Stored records
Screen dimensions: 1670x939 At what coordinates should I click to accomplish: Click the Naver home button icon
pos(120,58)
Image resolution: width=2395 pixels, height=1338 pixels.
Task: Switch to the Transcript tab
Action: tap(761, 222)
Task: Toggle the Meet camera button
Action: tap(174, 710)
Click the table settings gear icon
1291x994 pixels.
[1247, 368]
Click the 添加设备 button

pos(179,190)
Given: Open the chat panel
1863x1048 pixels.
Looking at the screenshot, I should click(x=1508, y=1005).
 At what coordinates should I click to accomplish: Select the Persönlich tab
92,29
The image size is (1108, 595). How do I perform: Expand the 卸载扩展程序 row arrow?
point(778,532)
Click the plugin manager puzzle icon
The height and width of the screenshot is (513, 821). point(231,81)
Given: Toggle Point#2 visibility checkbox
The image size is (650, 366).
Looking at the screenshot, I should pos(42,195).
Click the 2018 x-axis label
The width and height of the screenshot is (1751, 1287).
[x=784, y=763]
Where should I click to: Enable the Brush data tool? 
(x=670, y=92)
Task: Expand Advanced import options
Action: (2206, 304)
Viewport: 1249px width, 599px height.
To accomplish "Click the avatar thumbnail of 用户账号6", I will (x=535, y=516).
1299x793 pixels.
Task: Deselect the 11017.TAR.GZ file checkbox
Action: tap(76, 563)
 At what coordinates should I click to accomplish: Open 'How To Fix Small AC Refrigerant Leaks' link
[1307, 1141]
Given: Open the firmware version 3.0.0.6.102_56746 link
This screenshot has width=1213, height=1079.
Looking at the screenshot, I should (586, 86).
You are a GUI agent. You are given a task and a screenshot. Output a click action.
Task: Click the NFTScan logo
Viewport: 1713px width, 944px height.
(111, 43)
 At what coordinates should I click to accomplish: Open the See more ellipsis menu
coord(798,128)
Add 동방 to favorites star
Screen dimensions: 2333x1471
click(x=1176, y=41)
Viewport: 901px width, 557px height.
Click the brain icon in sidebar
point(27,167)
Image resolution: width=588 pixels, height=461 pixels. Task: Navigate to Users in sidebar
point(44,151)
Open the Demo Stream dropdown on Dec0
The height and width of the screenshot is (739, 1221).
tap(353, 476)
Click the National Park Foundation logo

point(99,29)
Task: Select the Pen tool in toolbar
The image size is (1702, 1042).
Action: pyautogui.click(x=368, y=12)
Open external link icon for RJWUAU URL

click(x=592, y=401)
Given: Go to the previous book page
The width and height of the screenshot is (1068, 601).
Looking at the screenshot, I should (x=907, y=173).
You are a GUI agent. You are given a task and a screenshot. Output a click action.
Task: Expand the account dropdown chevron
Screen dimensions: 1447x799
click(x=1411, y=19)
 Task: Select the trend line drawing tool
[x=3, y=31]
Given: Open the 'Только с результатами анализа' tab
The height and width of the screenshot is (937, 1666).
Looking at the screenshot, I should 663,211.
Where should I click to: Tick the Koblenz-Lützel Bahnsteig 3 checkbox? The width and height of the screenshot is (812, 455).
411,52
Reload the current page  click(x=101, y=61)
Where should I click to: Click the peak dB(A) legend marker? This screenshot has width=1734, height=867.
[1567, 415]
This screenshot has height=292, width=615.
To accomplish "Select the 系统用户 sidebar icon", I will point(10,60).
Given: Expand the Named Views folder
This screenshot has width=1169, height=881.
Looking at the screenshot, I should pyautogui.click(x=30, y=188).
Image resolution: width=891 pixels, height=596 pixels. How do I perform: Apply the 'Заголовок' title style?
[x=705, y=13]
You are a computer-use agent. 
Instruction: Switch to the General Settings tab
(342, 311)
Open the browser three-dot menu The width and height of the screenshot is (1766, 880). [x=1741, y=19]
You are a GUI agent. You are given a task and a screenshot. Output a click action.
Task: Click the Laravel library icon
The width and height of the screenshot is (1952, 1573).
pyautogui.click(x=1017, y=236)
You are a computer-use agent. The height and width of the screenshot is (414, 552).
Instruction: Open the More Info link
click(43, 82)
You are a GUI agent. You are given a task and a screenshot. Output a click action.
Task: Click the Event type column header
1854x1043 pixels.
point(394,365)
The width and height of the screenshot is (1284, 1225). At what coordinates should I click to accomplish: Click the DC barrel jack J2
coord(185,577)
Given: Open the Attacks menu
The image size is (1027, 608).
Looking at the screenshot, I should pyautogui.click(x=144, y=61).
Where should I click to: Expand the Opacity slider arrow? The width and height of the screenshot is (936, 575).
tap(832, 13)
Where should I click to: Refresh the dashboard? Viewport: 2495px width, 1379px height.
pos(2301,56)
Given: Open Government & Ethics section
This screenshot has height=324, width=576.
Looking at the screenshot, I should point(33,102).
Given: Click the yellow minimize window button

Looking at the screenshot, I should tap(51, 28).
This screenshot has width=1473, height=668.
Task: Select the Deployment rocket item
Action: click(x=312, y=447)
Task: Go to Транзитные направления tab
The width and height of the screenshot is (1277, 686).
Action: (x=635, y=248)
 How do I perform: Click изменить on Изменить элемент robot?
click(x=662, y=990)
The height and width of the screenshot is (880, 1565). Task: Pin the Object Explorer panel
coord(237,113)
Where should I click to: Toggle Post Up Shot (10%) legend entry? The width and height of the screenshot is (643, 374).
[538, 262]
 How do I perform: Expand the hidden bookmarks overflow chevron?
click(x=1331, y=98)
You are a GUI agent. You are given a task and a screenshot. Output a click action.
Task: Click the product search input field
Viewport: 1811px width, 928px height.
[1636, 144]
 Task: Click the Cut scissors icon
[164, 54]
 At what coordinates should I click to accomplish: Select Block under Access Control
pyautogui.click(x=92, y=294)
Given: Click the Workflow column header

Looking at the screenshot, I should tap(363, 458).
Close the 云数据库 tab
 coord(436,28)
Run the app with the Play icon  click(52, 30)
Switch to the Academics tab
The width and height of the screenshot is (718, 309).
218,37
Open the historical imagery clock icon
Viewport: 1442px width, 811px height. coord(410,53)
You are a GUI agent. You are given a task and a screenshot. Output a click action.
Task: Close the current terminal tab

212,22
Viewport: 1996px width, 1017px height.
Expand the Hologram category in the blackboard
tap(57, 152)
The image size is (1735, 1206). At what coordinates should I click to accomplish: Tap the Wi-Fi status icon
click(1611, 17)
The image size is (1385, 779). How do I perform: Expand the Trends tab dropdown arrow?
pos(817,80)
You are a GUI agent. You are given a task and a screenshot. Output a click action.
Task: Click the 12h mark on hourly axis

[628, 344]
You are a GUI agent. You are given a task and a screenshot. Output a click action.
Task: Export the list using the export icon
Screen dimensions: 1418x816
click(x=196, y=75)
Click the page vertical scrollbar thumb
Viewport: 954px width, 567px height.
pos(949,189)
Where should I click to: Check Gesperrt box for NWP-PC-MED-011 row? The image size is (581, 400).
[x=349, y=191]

» EXERCISE
Pull out all lines from the entries above in which the word "computer" appears.

» EXERCISE OUTPUT
You are a computer-use agent. 
You are a computer-use agent. The height and width of the screenshot is (414, 552).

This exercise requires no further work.